In Germany, this has recently led to confusion over the legality of nicotine pouches. Several courts at the federal level have ruled that modern oral products are to be classified as foodstuff. As such, they would have to meet the requirements of European food legislation, which does not permit nicotine as food, food ingredient, food additive or flavor. Furthermore, food must not be hazardous to consumers’ health, according to the legislation. However, toxicological studies have shown that the nicotine dose that is taken up even by moderate users of modern oral is linked to health damage, courts argued. The rulings led to local sales bans. Due to this legal uncertainty, BAT in July 2021 suspended sales of its Velo nicotine pouches in Germany. The company called for legislation to set advertising standards for tobacco-free nicotine pouches and to limit nicotine concentration to 20 mg/mL.

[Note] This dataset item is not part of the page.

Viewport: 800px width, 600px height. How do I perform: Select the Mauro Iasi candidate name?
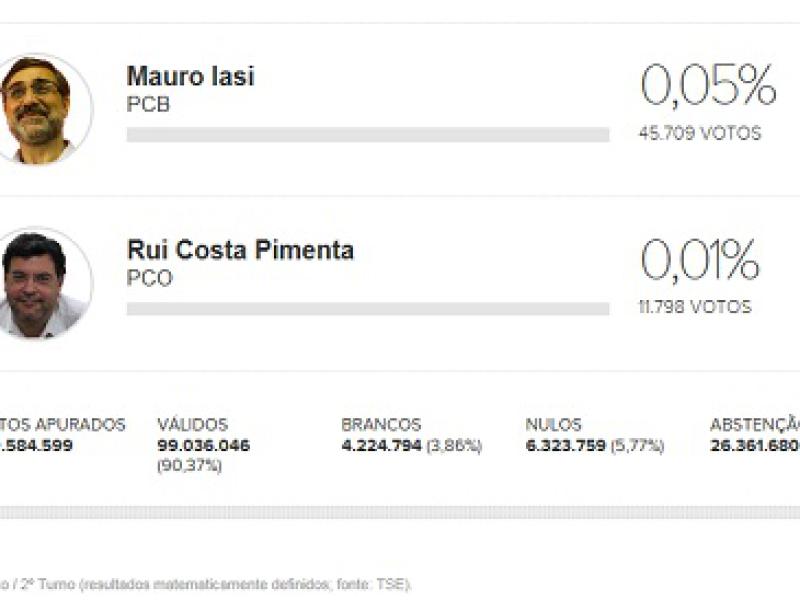pos(190,77)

In the absence of EU legislation, several countries have tried to regulate nicotine pouches at the national level. In May, the Czech Republic amended its food and tobacco products act, obliging manufacturers, importers, retailers and distributors of nicotine pouches to ensure that these products meet the requirements for the composition, appearance, quality and characteristics stipulated by the decree of the Ministry of Health under similar conditions as those for e-cigarettes. In addition, they will have to inform the ministry, on a regular basis, on the nicotine pouches that they intend to launch on the EU/European Economic Area market. Manufacturers will also have to collect information on the suspected adverse effects of these products on human health. Tobacco-free nicotine pouches that do not comply with the amendment and that were produced or marketed before May 12, 2021, will have to come off the market in 2022.
Italy, where nicotine pouches are considered consumer products, will reportedly consider modern oral products when it revises its anti-smoking law by the end of the year. Estonia’s parliament announced in July that it might relax its snus regulations to help reduce smoking.
The U.K., no longer an EU member and therefore not bound to the common market’s regulation, is expected to follow Sweden’s example. To achieve its goal of a smoke-free society by 2030, the British government is presently shaping a tobacco control plan, which may very well include stronger promotion of cigarette alternatives, such as heated-tobacco products and nicotine pouches.